FT: Britischer Abgeordneter tritt von zwei Blockchain-Positionen zurück

Ein hochkarätiger britischer Konservativer Abgeordneter (MP) ist von zwei Blockchain-bezogenen Positionen zurückgetreten, nachdem es Medien-Ermittlungen zu einem mutmaßlich geheimen Zahlungsgeschäft für seine Beraterstelle bei einem Blockchain-Startup gab. Das geht aus einem Bericht von FT Alphaville von gestern, 1. August, hervor.

Grant Shapps, der ehemalige Vorsitzende der Konservativen Partei bis zu seinem Rücktritt im Zuge eines Mobbing-Skandals im Jahr 2015, hat diese Woche einen doppelten Rücktritt von seiner Position als Vorsitzender der Regierung für das Blockchain-Eigentumsportal OpenBrix sowie von seinem Mitvorsitz bei der britischen Allparteien-Fraktion (APPG) für Blockchain eingereicht.

Shapps hatte die Blockchain-APPG zusammen mit einem anderen Tory-Abgeordneten im vergangenen Jahr gegründet, so FT Alphaville.

Zu diesem Schritt des Abgeordneten kam es, nachdem FT Alphaville aufgedeckt hatte, dass er möglicherweise "Hunderttausende von Pfund" in digitalen Token noch vor dem Start des Initial Coin Offering (ICO) von OpenBrix erhalten sollte.
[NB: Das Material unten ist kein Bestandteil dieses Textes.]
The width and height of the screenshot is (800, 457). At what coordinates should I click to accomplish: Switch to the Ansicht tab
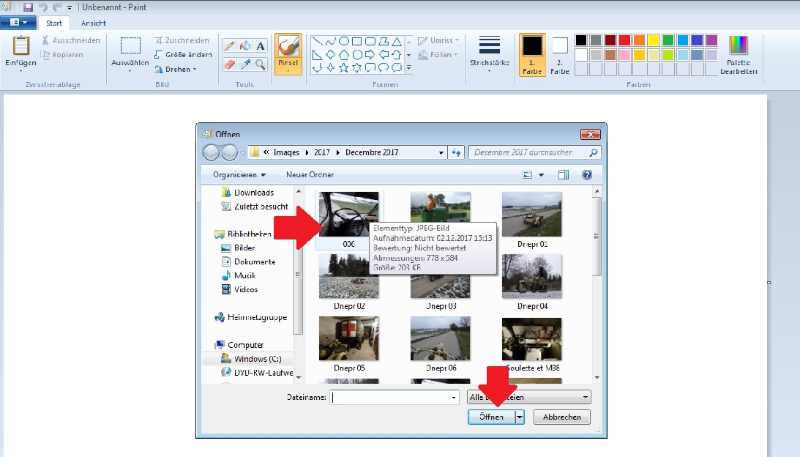coord(94,21)
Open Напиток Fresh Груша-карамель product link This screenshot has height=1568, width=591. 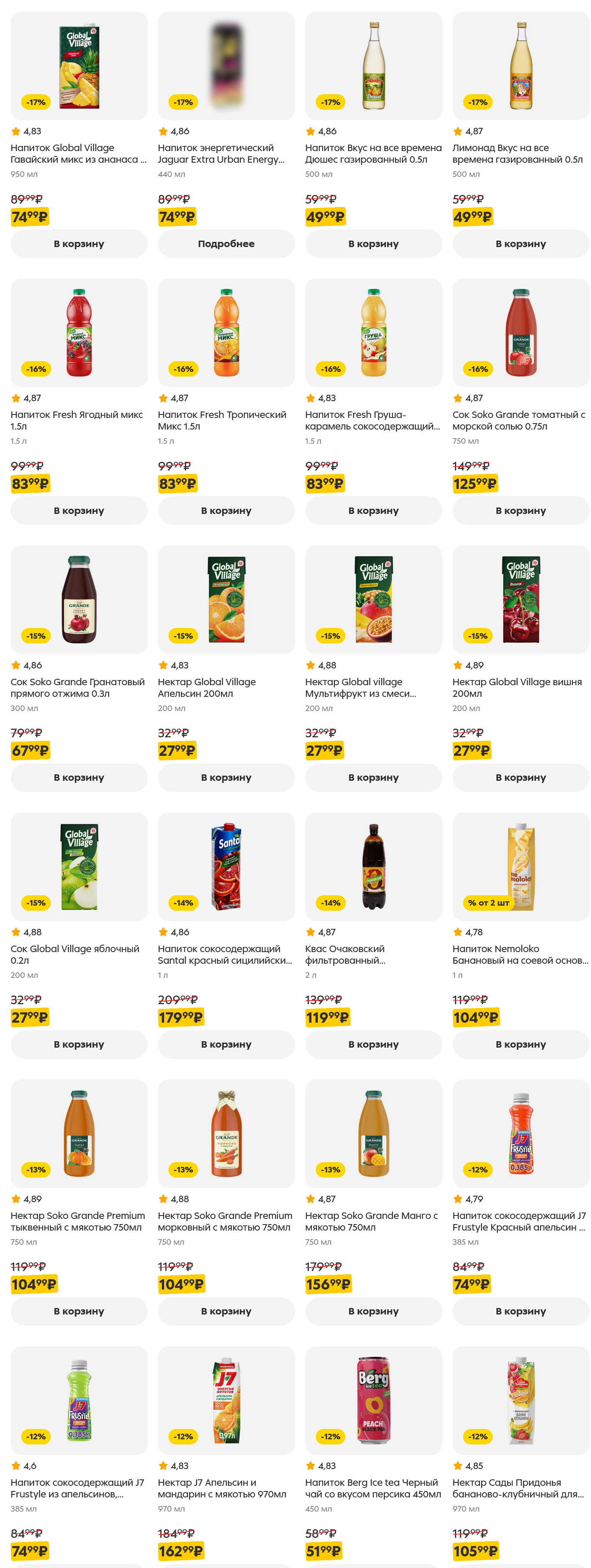pos(372,421)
Er hatte zuvor seine Beteiligung als "unbezahlte" Stelle im parlamentarischen Register der finanziellen Abgeordneten-Interessen angeben.

Aus dem Gespräch von FT mit dem Mitbegründer und CEO von OpenBrix Shahad Choudhury ging hervor, dass Shapps im Rahmen eines Beratungsvertrags bei dem Startup eingestellt worden war und Anspruch auf eine "ungefähr vergleichbare" Token-Zuteilung wie die OpenBrix-Mitbegründer hatte. Diese beträgt 8 Millionen BRIX-Token. Jeder BRIX-Token ist Berichten zufolge 0,001 Ethereum (ETH) wert, was laut aktuellem Kurs insgesamt etwa 3,2 Mio. Euro entspricht.

Shahad Choudhury ist selbst hauptberuflich Beamter bei der britischen Exportkreditagentur und war Hauptredner bei der Eröffnungssitzung der Blockchain-APPG.

Die Berichte von FT in Bezug auf diesen Fall heben eine zweifelhafte "Überschneidung zwischen Wirtschaft und Politik" im britischen Parlament hervor und erklären, dass die Blockchain-APPG einen weiteren Mitbegründer von OpenBrix als ständigen "Expertenberater" für die parteiübergreifende Gruppe angestellt haben.

Auf die Anfragen von FT, warum Shapps seine Position als "unbezahlt" angab, antwortete der Abgeordnete Berichten zufolge, dass er von seinem Registrar explizit dazu aufgefordert worden sei. Außerdem erklärte er, dass "der voraussichtliche finanzielle Gewinn nur dann angegeben werden kann, wenn es tatsächlich zu einem solchen kommt".

Inmitten der Bemühungen seitens von FT hat der OpenBrix-Vorstand die Vergütungsvereinbarung überarbeitet, um die Gesamtzahl der ausgegebenen Token deutlich zu reduzieren und breiter zu verteilen. Die überarbeiteten Bedingungen - die Berichten zufolge noch vor Shapps Rücktritt am Dienstag angeboten wurden - hätte der Abgeordnete immer noch Anspruch auf "mindestens 482.353 BRIX-Token" bzw. laut aktuellem Kurs etwa 191.000 Euro.

Shapps ist Berichten zufolge bekannt für seine Krypto- und Blockchain-Begeisterung. Er verriet im Rahmen seiner "Building a Blockchain Britain"-Rede auf einer Konferenz im Juni 2018, dass er Ethereum in seiner Garage gemint hatte.

Der CEO von OpenBrix ist Berichten zufolge verwirrt über den doppelten Rücktritt des Abgeordneten und hat mutmaßlich vorgeschlagen, dass die Anfragen von FT zu Shapps Ausstieg geführt haben könnten.

Der Tory-Abgeordnete und Blockchain-Befürworter Matt Hancock hielt in diesem Frühjahr eine Rede, in der er von den "monumentalen Auswirkungen" sprach, die die Blockchain-Technologie auf den Finanzsektor, Regierungsdienste, Gesetze und Regulierungen haben könnte.